Honda C90

Mum began it, neatly and discreetly
backhanding a table tennis champ
in an old Cortina conveniently off ramp
later, got caught
on a badminton court
shuttlecocking
or something shocking
I think there was a baby?
not Dad’s maybe?
it’s all a bit hazy
meanwhile, Dad rode distance
to see his sister
he insisted
but suspiciously
dressed a little too lightly
for a ride down to Devon on a Honda C90
I’m guessing it was Margaret
the woman in the local supermarket
we saw one week
when she stopped us to speak
by the discounted meat
‘Have you told her yet?’ she said
staring at dad as she ruffled my head

the creation of uncertainty

The Babylonians believed that Tiamat, the goddess of chaos and the oceans, lay with Abzu, the god of fresh water, and from their union the unnamed world was born. The Ancient Egyptians believed in a primordial craftsman called Ptah, who was so accomplished all he had to do was think about making something and it was instantly done. For the Kuba of Central Africa, the sun, moon and stars were vomited up by the god Mbombo after a spell of nausea. In Norse mythology, Odin, Vili and Ve kill the frost giant Ymir by cutting him to pieces. His brains become the clouds, his blood the oceans, his hair and bones the trees and hills, and his eyebrows become Midgard, where humans eventually live.

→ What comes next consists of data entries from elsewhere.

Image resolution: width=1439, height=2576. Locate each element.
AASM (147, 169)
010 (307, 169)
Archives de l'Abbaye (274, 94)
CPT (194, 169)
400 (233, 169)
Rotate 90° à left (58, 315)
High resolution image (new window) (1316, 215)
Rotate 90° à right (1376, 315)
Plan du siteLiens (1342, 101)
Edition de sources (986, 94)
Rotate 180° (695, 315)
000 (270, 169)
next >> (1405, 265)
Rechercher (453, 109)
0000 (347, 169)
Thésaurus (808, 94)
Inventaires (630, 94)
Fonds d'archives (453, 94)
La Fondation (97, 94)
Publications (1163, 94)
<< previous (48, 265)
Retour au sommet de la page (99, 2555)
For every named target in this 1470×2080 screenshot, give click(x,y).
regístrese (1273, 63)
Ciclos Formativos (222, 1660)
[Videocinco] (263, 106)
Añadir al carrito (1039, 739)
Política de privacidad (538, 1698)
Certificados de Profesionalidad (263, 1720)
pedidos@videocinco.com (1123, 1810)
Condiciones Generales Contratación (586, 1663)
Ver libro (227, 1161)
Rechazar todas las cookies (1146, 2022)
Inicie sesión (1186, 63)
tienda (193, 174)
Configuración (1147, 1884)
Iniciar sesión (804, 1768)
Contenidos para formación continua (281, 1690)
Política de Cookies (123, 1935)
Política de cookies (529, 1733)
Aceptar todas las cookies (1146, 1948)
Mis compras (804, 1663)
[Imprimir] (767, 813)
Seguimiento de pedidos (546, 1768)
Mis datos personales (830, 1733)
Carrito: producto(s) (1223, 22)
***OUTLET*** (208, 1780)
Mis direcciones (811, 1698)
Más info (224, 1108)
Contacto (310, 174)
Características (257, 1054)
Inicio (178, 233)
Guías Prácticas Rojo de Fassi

Despite the eternal claims of these stories, nothing stays the same. Civilisations come and go, and so do their creation myths. Cultures merge, absorbing one another’s icons and totems. What was once a powerful pagan earth goddess becomes a gargoyle to ward off evil spirits, a mask to hang on the wall.

IMG_0537And these creation myths play out on a smaller, more domestic scale. Each family will have its own version; we’ll all be well rehearsed in the specifics – the love notes in the office, the scratched pram in the hall of the flower shop, the book reading on the riverbank – and we’ll busily extend them with tropes of our own, working them into a weave that feels like something, a verifiable connection between the past and the future, a richly illustrated truth. It isn’t, of course. It’s just another way of imposing order on the world. And like any myth, one day it will have to change. Parents will die or become old, facts will emerge that don’t fit the narrative, affairs, abortions, revisions, elisions, things done and not done, dates that don’t work, things that trip the flow of it all and leave you wondering how you could ever have been so naive.